** Begin Entries supplied **
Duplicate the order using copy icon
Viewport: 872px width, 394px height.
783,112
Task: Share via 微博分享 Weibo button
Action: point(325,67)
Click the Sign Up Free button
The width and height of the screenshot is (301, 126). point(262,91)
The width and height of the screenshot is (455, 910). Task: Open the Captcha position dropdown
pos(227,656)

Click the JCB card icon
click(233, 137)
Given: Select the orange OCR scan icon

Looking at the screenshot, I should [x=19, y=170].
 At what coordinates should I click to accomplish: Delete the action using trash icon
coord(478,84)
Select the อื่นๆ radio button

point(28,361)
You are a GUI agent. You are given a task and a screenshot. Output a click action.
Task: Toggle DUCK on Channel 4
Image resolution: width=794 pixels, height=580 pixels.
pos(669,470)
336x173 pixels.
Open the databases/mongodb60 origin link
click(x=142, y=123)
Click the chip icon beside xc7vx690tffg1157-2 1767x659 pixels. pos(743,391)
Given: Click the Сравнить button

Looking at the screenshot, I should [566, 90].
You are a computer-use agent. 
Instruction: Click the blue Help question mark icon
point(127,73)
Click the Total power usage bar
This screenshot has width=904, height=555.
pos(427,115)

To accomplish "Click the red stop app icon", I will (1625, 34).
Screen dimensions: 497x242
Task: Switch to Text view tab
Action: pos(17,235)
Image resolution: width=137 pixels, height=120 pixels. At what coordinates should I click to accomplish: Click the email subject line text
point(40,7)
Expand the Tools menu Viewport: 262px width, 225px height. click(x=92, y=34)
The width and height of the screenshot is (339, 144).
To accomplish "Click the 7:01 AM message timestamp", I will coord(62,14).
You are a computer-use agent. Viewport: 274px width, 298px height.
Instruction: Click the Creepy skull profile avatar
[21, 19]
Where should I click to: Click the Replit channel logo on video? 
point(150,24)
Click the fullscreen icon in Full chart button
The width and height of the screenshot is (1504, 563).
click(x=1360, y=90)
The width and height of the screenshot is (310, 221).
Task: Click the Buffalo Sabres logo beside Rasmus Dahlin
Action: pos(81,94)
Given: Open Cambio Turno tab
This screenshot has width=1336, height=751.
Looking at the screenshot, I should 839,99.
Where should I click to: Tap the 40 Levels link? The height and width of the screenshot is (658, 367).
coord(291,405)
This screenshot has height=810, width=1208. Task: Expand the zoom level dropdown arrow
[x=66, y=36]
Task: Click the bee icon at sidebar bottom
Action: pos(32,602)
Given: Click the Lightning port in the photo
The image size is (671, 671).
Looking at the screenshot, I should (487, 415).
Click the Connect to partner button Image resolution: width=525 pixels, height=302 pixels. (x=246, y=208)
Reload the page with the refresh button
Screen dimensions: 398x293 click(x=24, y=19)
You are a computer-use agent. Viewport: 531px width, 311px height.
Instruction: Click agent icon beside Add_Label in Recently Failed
** End Entries supplied **
**What you should do**
Update the records above by substituting "Directive" for each occurrence of "Instruction" and leaving everything else unchanged.

**Exercise solution**
Duplicate the order using copy icon
Viewport: 872px width, 394px height.
783,112
Task: Share via 微博分享 Weibo button
Action: point(325,67)
Click the Sign Up Free button
The width and height of the screenshot is (301, 126). point(262,91)
The width and height of the screenshot is (455, 910). Task: Open the Captcha position dropdown
pos(227,656)

Click the JCB card icon
click(233, 137)
Given: Select the orange OCR scan icon

Looking at the screenshot, I should [x=19, y=170].
 At what coordinates should I click to accomplish: Delete the action using trash icon
coord(478,84)
Select the อื่นๆ radio button

point(28,361)
You are a GUI agent. You are given a task and a screenshot. Output a click action.
Task: Toggle DUCK on Channel 4
Image resolution: width=794 pixels, height=580 pixels.
pos(669,470)
336x173 pixels.
Open the databases/mongodb60 origin link
click(x=142, y=123)
Click the chip icon beside xc7vx690tffg1157-2 1767x659 pixels. pos(743,391)
Given: Click the Сравнить button

Looking at the screenshot, I should [566, 90].
You are a computer-use agent. 
Directive: Click the blue Help question mark icon
point(127,73)
Click the Total power usage bar
This screenshot has width=904, height=555.
pos(427,115)

To accomplish "Click the red stop app icon", I will (1625, 34).
Screen dimensions: 497x242
Task: Switch to Text view tab
Action: pos(17,235)
Image resolution: width=137 pixels, height=120 pixels. At what coordinates should I click to accomplish: Click the email subject line text
point(40,7)
Expand the Tools menu Viewport: 262px width, 225px height. click(x=92, y=34)
The width and height of the screenshot is (339, 144).
To accomplish "Click the 7:01 AM message timestamp", I will coord(62,14).
You are a computer-use agent. Viewport: 274px width, 298px height.
Directive: Click the Creepy skull profile avatar
[21, 19]
Where should I click to: Click the Replit channel logo on video? 
point(150,24)
Click the fullscreen icon in Full chart button
The width and height of the screenshot is (1504, 563).
click(x=1360, y=90)
The width and height of the screenshot is (310, 221).
Task: Click the Buffalo Sabres logo beside Rasmus Dahlin
Action: pos(81,94)
Given: Open Cambio Turno tab
This screenshot has width=1336, height=751.
Looking at the screenshot, I should 839,99.
Where should I click to: Tap the 40 Levels link? The height and width of the screenshot is (658, 367).
coord(291,405)
This screenshot has height=810, width=1208. Task: Expand the zoom level dropdown arrow
[x=66, y=36]
Task: Click the bee icon at sidebar bottom
Action: pos(32,602)
Given: Click the Lightning port in the photo
The image size is (671, 671).
Looking at the screenshot, I should (487, 415).
Click the Connect to partner button Image resolution: width=525 pixels, height=302 pixels. (x=246, y=208)
Reload the page with the refresh button
Screen dimensions: 398x293 click(x=24, y=19)
You are a computer-use agent. Viewport: 531px width, 311px height.
Directive: Click agent icon beside Add_Label in Recently Failed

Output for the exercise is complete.